[Stored data]
※ ※ ※

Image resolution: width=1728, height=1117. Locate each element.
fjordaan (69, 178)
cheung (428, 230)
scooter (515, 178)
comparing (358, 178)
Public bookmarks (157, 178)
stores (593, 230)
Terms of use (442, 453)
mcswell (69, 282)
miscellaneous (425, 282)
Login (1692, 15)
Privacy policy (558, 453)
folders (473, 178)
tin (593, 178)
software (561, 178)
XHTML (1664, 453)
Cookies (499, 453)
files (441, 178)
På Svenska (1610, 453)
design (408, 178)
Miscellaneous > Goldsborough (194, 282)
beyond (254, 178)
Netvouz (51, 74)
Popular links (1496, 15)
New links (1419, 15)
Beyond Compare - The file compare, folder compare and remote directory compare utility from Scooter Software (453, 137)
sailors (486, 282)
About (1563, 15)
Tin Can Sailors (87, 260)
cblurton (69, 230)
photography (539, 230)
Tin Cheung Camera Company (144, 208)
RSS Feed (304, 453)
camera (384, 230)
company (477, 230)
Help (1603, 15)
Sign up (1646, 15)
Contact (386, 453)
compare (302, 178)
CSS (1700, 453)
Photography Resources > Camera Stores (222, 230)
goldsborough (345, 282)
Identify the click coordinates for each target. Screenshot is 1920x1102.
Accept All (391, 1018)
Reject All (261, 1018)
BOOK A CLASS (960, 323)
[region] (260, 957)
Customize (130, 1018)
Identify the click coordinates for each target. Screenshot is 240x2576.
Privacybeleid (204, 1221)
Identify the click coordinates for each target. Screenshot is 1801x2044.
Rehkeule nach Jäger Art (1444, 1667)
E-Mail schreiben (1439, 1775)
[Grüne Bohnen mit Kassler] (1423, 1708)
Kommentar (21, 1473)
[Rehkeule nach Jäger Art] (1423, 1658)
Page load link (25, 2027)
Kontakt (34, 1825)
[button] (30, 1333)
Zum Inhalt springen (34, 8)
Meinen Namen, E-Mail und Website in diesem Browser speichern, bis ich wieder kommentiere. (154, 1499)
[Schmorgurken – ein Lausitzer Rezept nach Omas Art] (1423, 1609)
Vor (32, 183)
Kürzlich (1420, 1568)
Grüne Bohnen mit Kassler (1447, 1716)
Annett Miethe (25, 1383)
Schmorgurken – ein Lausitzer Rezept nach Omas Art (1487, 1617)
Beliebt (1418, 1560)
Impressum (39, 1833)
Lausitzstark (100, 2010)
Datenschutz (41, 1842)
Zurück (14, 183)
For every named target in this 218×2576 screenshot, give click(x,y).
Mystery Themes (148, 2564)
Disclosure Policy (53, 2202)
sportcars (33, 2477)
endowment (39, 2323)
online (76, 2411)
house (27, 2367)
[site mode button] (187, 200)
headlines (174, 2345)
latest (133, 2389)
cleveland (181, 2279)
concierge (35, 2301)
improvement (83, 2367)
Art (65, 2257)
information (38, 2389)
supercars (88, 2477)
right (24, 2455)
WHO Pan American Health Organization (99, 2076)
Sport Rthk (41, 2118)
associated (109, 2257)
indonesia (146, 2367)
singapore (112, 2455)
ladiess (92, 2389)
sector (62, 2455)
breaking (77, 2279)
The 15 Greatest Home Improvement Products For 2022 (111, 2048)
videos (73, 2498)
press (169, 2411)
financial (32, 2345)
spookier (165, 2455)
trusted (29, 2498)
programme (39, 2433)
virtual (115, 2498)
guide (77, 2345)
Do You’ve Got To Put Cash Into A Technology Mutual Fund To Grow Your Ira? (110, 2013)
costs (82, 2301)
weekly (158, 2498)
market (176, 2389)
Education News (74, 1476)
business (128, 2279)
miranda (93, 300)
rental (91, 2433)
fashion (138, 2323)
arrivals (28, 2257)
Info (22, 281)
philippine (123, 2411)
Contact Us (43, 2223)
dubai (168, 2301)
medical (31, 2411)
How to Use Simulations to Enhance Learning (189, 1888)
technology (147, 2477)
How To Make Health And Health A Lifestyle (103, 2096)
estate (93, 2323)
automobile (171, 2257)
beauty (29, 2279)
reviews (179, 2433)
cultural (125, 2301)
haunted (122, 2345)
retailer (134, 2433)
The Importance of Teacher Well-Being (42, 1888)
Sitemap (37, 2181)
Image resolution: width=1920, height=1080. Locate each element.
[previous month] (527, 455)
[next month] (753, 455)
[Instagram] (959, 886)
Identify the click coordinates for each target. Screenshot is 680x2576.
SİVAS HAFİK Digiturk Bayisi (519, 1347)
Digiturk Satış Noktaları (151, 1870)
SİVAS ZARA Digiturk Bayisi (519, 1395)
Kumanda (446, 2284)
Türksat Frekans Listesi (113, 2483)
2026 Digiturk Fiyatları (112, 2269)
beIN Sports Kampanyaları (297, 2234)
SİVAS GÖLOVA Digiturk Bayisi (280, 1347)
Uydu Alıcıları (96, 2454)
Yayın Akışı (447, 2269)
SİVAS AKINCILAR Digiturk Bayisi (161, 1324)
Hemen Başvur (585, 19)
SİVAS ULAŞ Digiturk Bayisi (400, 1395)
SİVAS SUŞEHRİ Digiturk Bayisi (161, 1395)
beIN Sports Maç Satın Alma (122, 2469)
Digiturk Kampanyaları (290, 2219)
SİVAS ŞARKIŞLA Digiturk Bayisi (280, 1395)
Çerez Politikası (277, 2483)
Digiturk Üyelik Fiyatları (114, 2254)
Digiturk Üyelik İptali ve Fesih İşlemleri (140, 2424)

※ ※ ※

What the task asks: How many lines in the data above contain the word "Fiyatları"? Reply with only that figure.

Solution: 2